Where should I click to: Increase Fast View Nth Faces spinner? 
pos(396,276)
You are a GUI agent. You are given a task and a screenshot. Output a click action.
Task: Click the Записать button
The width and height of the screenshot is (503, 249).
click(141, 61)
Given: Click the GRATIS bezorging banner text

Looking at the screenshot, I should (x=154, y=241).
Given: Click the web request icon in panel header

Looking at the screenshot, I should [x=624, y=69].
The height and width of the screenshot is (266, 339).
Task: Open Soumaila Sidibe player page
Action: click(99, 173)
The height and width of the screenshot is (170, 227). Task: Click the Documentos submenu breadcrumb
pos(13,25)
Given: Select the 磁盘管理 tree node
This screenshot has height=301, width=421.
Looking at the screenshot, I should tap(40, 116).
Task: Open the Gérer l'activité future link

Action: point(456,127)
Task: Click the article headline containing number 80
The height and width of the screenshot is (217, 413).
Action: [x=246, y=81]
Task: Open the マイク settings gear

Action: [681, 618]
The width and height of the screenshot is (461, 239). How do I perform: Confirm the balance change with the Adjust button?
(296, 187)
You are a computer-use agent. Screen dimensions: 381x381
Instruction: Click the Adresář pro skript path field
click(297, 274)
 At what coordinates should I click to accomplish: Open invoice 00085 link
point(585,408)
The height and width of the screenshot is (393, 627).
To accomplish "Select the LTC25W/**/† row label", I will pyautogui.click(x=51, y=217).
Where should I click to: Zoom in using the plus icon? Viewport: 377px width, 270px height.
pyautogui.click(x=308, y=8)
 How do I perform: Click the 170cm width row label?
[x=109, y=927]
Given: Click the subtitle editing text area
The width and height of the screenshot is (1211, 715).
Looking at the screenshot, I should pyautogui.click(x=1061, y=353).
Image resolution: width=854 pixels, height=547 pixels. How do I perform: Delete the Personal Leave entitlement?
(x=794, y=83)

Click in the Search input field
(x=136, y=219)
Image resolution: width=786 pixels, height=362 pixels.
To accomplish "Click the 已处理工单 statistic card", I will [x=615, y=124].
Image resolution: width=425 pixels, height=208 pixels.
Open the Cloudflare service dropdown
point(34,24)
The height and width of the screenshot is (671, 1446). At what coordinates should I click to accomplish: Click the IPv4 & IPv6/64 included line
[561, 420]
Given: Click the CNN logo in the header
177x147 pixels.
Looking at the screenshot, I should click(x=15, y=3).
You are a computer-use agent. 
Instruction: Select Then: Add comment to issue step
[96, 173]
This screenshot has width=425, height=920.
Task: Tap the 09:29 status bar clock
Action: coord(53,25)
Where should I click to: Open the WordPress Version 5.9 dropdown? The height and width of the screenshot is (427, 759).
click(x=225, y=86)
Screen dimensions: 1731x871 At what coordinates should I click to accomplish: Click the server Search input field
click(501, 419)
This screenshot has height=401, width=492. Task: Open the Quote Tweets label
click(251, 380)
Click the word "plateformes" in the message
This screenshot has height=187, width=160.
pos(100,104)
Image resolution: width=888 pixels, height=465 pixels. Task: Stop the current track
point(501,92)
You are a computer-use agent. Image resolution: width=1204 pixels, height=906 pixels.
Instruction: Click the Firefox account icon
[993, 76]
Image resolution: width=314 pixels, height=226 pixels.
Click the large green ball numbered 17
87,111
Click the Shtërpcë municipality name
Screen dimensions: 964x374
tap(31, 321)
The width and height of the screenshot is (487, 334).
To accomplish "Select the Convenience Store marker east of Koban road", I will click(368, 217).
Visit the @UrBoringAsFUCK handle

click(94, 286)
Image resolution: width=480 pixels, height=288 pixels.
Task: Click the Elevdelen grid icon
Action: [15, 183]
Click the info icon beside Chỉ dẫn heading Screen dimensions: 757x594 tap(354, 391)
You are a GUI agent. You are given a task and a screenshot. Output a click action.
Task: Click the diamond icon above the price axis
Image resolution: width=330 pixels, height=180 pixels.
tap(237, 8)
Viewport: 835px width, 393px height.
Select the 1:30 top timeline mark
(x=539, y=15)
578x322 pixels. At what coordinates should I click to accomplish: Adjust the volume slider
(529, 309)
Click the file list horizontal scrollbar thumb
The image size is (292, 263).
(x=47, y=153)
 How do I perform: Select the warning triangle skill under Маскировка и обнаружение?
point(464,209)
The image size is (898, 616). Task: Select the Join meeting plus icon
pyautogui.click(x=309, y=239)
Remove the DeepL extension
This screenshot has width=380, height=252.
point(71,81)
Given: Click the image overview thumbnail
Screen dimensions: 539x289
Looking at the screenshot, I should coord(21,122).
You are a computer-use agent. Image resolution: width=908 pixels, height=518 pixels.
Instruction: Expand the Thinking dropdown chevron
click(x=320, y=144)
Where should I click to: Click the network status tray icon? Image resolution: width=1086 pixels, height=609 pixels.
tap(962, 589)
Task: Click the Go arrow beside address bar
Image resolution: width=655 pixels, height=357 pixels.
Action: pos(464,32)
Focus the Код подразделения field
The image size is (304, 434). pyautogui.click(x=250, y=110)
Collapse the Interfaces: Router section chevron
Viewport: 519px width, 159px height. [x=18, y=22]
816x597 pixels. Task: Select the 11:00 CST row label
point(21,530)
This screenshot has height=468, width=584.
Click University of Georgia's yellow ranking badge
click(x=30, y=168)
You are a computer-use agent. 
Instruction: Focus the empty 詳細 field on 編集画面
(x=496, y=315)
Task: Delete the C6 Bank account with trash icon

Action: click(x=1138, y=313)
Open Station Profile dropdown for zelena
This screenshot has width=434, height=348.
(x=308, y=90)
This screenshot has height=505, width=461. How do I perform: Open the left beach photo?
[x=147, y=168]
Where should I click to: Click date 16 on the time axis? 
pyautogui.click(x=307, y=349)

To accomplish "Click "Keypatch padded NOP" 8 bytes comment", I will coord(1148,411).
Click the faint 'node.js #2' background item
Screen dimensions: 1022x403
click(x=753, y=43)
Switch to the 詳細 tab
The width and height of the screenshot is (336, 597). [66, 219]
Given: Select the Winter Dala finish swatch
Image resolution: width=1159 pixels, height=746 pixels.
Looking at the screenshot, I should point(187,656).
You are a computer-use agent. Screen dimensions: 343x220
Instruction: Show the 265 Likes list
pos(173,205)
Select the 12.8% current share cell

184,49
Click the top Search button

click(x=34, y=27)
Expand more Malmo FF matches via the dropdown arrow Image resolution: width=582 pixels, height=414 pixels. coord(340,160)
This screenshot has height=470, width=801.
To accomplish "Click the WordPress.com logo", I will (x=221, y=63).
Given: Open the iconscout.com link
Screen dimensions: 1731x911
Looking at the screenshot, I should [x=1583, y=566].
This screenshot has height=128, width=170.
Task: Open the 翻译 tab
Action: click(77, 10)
★ ★ ★ ★ ★ ★ ★
# Task details
Restate the data above word for word. Leave nothing out.

# Answer to the exercise
Where should I click to: Increase Fast View Nth Faces spinner? 
pos(396,276)
You are a GUI agent. You are given a task and a screenshot. Output a click action.
Task: Click the Записать button
The width and height of the screenshot is (503, 249).
click(141, 61)
Given: Click the GRATIS bezorging banner text

Looking at the screenshot, I should (x=154, y=241).
Given: Click the web request icon in panel header

Looking at the screenshot, I should [x=624, y=69].
The height and width of the screenshot is (266, 339).
Task: Open Soumaila Sidibe player page
Action: click(99, 173)
The height and width of the screenshot is (170, 227). Task: Click the Documentos submenu breadcrumb
pos(13,25)
Given: Select the 磁盘管理 tree node
This screenshot has height=301, width=421.
Looking at the screenshot, I should tap(40, 116).
Task: Open the Gérer l'activité future link

Action: point(456,127)
Task: Click the article headline containing number 80
The height and width of the screenshot is (217, 413).
Action: [x=246, y=81]
Task: Open the マイク settings gear

Action: [681, 618]
The width and height of the screenshot is (461, 239). How do I perform: Confirm the balance change with the Adjust button?
(296, 187)
You are a computer-use agent. Screen dimensions: 381x381
Instruction: Click the Adresář pro skript path field
click(297, 274)
 At what coordinates should I click to accomplish: Open invoice 00085 link
point(585,408)
The height and width of the screenshot is (393, 627).
To accomplish "Select the LTC25W/**/† row label", I will pyautogui.click(x=51, y=217).
Where should I click to: Zoom in using the plus icon? Viewport: 377px width, 270px height.
pyautogui.click(x=308, y=8)
 How do I perform: Click the 170cm width row label?
[x=109, y=927]
Given: Click the subtitle editing text area
The width and height of the screenshot is (1211, 715).
Looking at the screenshot, I should pyautogui.click(x=1061, y=353).
Image resolution: width=854 pixels, height=547 pixels. How do I perform: Delete the Personal Leave entitlement?
(x=794, y=83)

Click in the Search input field
(x=136, y=219)
Image resolution: width=786 pixels, height=362 pixels.
To accomplish "Click the 已处理工单 statistic card", I will [x=615, y=124].
Image resolution: width=425 pixels, height=208 pixels.
Open the Cloudflare service dropdown
point(34,24)
The height and width of the screenshot is (671, 1446). At what coordinates should I click to accomplish: Click the IPv4 & IPv6/64 included line
[561, 420]
Given: Click the CNN logo in the header
177x147 pixels.
Looking at the screenshot, I should click(x=15, y=3).
You are a computer-use agent. 
Instruction: Select Then: Add comment to issue step
[96, 173]
This screenshot has width=425, height=920.
Task: Tap the 09:29 status bar clock
Action: coord(53,25)
Where should I click to: Open the WordPress Version 5.9 dropdown? The height and width of the screenshot is (427, 759).
click(x=225, y=86)
Screen dimensions: 1731x871 At what coordinates should I click to accomplish: Click the server Search input field
click(501, 419)
This screenshot has height=401, width=492. Task: Open the Quote Tweets label
click(251, 380)
Click the word "plateformes" in the message
This screenshot has height=187, width=160.
pos(100,104)
Image resolution: width=888 pixels, height=465 pixels. Task: Stop the current track
point(501,92)
You are a computer-use agent. Image resolution: width=1204 pixels, height=906 pixels.
Instruction: Click the Firefox account icon
[993, 76]
Image resolution: width=314 pixels, height=226 pixels.
Click the large green ball numbered 17
87,111
Click the Shtërpcë municipality name
Screen dimensions: 964x374
tap(31, 321)
The width and height of the screenshot is (487, 334).
To accomplish "Select the Convenience Store marker east of Koban road", I will click(368, 217).
Visit the @UrBoringAsFUCK handle

click(94, 286)
Image resolution: width=480 pixels, height=288 pixels.
Task: Click the Elevdelen grid icon
Action: [15, 183]
Click the info icon beside Chỉ dẫn heading Screen dimensions: 757x594 tap(354, 391)
You are a GUI agent. You are given a task and a screenshot. Output a click action.
Task: Click the diamond icon above the price axis
Image resolution: width=330 pixels, height=180 pixels.
tap(237, 8)
Viewport: 835px width, 393px height.
Select the 1:30 top timeline mark
(x=539, y=15)
578x322 pixels. At what coordinates should I click to accomplish: Adjust the volume slider
(529, 309)
Click the file list horizontal scrollbar thumb
The image size is (292, 263).
(x=47, y=153)
 How do I perform: Select the warning triangle skill under Маскировка и обнаружение?
point(464,209)
The image size is (898, 616). Task: Select the Join meeting plus icon
pyautogui.click(x=309, y=239)
Remove the DeepL extension
This screenshot has width=380, height=252.
point(71,81)
Given: Click the image overview thumbnail
Screen dimensions: 539x289
Looking at the screenshot, I should coord(21,122).
You are a computer-use agent. Image resolution: width=908 pixels, height=518 pixels.
Instruction: Expand the Thinking dropdown chevron
click(x=320, y=144)
Where should I click to: Click the network status tray icon? Image resolution: width=1086 pixels, height=609 pixels.
tap(962, 589)
Task: Click the Go arrow beside address bar
Image resolution: width=655 pixels, height=357 pixels.
Action: pos(464,32)
Focus the Код подразделения field
The image size is (304, 434). pyautogui.click(x=250, y=110)
Collapse the Interfaces: Router section chevron
Viewport: 519px width, 159px height. [x=18, y=22]
816x597 pixels. Task: Select the 11:00 CST row label
point(21,530)
This screenshot has height=468, width=584.
Click University of Georgia's yellow ranking badge
click(x=30, y=168)
You are a computer-use agent. 
Instruction: Focus the empty 詳細 field on 編集画面
(x=496, y=315)
Task: Delete the C6 Bank account with trash icon

Action: click(x=1138, y=313)
Open Station Profile dropdown for zelena
This screenshot has width=434, height=348.
(x=308, y=90)
This screenshot has height=505, width=461. How do I perform: Open the left beach photo?
[x=147, y=168]
Where should I click to: Click date 16 on the time axis? 
pyautogui.click(x=307, y=349)

To accomplish "Click "Keypatch padded NOP" 8 bytes comment", I will coord(1148,411).
Click the faint 'node.js #2' background item
Screen dimensions: 1022x403
click(x=753, y=43)
Switch to the 詳細 tab
The width and height of the screenshot is (336, 597). [66, 219]
Given: Select the Winter Dala finish swatch
Image resolution: width=1159 pixels, height=746 pixels.
Looking at the screenshot, I should point(187,656).
You are a computer-use agent. Screen dimensions: 343x220
Instruction: Show the 265 Likes list
pos(173,205)
Select the 12.8% current share cell

184,49
Click the top Search button

click(x=34, y=27)
Expand more Malmo FF matches via the dropdown arrow Image resolution: width=582 pixels, height=414 pixels. coord(340,160)
This screenshot has height=470, width=801.
To accomplish "Click the WordPress.com logo", I will (x=221, y=63).
Given: Open the iconscout.com link
Screen dimensions: 1731x911
Looking at the screenshot, I should [x=1583, y=566].
This screenshot has height=128, width=170.
Task: Open the 翻译 tab
Action: click(77, 10)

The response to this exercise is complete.